A third way

A third way

Earlier this month, the American Historical Association — the largest society of historians and history professors in the United States — rejected a resolution condemning Israel over alleged violations of Palestinian academic freedom and freedom of movement. 

The defeat of the measure by a 111-51 vote was a victory for those who support Israel and reject the BDS movement and for those who recognized that the measure’s proponents were trying to isolate and delegitimize Israel in increments. The resolution did not call for a boycott of Israel, unlike measures passed by the American Anthropological Association and the National Women’s Studies Association. Instead, after a previous call for a boycott was similarly rejected, it called on members “to monitor Israeli actions” — a softer but still insidious form of pressure.

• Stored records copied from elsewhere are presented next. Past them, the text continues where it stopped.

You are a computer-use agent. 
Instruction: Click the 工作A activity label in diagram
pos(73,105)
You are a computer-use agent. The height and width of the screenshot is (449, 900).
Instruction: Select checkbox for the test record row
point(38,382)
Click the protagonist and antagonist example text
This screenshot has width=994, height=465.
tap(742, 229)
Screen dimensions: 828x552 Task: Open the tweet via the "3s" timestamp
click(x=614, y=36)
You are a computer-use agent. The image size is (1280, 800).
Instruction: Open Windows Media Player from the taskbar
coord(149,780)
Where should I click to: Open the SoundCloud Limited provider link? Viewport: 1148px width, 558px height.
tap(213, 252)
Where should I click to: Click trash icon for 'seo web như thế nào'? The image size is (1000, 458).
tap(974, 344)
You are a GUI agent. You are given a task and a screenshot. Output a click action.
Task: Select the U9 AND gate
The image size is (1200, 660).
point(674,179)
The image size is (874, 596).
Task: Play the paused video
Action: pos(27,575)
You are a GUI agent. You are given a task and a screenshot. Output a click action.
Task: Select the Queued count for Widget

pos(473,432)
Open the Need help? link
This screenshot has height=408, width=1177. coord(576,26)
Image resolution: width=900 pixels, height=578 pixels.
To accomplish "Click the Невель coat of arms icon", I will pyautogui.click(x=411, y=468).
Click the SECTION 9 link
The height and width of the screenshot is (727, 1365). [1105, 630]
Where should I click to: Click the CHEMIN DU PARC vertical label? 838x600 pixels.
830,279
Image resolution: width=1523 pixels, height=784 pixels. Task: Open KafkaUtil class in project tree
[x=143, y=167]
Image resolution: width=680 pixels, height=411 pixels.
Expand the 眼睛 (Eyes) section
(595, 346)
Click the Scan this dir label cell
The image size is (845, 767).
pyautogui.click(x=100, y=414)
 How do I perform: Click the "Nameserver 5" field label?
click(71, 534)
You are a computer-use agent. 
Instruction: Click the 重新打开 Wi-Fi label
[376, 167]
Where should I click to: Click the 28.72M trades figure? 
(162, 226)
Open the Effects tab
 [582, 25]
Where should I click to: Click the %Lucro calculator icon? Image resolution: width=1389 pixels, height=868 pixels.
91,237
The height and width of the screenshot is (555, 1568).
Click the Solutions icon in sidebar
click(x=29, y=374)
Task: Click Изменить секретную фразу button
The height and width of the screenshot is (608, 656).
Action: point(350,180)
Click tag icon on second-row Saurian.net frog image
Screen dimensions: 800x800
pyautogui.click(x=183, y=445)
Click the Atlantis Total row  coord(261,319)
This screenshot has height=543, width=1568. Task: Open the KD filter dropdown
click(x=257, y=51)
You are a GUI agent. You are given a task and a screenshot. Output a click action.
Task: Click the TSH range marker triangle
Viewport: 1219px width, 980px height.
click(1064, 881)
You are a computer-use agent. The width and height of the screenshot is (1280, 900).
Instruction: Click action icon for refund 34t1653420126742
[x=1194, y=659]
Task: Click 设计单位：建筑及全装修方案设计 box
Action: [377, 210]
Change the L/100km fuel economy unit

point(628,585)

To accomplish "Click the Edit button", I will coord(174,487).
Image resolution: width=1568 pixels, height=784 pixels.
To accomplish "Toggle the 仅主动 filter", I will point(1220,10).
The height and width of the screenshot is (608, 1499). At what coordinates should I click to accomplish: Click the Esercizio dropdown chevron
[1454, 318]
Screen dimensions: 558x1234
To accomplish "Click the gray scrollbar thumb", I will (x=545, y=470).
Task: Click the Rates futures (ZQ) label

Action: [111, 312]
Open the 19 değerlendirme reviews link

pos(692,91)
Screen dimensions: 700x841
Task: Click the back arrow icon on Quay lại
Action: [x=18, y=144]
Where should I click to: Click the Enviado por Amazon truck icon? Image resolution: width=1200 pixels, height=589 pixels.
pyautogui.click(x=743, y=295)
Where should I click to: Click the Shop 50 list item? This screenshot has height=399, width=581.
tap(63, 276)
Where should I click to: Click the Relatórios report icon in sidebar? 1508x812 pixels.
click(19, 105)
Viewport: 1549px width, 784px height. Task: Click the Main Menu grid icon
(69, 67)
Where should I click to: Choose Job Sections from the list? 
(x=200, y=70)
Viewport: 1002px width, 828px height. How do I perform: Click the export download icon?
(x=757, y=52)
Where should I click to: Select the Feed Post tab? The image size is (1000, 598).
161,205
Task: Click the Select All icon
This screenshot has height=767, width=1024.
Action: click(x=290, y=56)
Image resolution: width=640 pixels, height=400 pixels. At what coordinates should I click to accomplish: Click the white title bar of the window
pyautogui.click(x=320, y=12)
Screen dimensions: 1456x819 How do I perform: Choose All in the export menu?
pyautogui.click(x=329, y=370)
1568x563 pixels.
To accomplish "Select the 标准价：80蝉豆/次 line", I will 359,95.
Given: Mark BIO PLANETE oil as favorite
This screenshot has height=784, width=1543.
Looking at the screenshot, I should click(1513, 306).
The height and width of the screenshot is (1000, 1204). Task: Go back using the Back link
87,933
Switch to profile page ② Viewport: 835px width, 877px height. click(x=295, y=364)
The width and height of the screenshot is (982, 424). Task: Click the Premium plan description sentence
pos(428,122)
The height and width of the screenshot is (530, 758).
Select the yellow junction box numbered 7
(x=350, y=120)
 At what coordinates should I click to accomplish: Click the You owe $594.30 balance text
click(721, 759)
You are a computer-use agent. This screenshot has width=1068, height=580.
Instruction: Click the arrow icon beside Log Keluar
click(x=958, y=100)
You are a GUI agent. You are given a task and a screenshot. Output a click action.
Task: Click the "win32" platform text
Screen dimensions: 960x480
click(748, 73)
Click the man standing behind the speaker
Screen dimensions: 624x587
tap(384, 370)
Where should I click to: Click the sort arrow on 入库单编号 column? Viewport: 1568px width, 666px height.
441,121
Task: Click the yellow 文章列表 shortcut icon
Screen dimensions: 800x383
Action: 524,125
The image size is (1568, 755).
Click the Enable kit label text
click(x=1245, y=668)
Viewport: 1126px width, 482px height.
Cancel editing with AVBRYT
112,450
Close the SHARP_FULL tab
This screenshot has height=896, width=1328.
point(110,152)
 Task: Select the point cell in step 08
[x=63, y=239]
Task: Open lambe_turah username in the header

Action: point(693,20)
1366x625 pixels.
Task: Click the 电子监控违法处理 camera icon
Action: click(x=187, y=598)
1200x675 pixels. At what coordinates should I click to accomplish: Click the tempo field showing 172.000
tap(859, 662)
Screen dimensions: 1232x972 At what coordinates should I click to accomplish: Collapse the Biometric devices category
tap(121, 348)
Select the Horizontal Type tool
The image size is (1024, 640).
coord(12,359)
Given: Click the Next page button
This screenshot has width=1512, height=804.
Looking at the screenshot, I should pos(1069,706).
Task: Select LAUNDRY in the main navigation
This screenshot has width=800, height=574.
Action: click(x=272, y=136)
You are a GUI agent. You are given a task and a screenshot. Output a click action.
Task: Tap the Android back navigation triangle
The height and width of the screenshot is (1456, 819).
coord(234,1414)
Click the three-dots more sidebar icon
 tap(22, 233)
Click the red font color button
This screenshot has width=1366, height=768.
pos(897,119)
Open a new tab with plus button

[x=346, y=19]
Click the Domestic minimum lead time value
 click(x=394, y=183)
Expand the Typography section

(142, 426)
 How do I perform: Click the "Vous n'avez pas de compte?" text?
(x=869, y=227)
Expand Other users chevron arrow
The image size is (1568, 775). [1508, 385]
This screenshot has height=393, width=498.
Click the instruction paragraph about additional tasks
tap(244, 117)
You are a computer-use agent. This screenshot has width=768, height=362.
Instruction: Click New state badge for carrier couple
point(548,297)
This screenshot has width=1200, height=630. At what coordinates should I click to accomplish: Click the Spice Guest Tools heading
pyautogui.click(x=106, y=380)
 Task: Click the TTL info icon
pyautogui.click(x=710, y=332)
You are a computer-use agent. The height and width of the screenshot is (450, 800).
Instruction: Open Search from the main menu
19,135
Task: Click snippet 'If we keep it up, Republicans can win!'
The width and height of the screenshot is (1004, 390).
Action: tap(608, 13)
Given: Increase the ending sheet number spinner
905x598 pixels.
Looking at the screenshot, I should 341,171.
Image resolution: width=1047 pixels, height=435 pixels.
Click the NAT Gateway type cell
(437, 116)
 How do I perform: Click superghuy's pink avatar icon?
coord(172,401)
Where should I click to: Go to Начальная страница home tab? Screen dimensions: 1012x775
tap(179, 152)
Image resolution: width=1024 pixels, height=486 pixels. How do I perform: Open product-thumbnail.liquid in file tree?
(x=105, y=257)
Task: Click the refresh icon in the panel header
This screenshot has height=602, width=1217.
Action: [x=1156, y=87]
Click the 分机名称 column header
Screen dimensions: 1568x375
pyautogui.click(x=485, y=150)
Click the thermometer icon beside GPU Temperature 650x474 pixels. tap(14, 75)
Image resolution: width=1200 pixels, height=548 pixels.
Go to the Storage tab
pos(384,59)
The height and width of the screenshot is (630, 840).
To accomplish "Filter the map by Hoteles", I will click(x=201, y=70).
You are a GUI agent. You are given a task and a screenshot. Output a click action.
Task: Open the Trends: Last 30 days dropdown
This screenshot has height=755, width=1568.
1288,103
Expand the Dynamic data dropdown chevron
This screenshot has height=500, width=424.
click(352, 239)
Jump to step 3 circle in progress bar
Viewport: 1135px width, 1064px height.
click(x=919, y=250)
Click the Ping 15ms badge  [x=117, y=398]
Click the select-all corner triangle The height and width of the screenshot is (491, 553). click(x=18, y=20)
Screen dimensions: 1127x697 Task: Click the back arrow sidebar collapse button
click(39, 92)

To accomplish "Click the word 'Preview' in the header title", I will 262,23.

(It probably goes without saying that no other country’s practices — including the Palestinians’ — were on the agenda.)

It was also a victory for a group of academics who are trying to promote what they call The Third Narrative — a way of discussing and studying the Israeli-Palestinian conflict that allows for criticism of Israeli and Palestinian policies, respects the legitimacy and dignity of all sides in the conflict, and believes academia should engage with the issues without political bias. Known as the Alliance for Academic Freedom, the group issued a lengthy and devastating critique of the AHA resolution that helped lead to its defeat. It scored the resolution for omitting any context for Israel’s actions, for failing to mention Palestinian or Egyptian restrictions on travel or academic freedom, and for misrepresenting the facts on the ground. The AHA resolution blamed Israel for attacks on Gaza’s Islamic University; the AAF pointed out that the resolution ignored well-documented claims that the university functions as a wing of the Hamas military.

Proponents of The Third Narrative say they “reject Israeli occupation of the West Bank” and support a two-state solution. At the same time, they “reject the all-too-common binary approach to the Arab-Israeli conflict that seeks to justify one side or the other as all right or all wrong, and sets out to marshal evidence to prove a case of complete guilt or total exoneration.” In fighting BDS and seeking honesty and credibility on the part of other academics, they are showing that it is possible to be pro-Israel and pro-peace — and pro-Palestinian, for that matter — without undermining one’s academic integrity or intellectual honesty.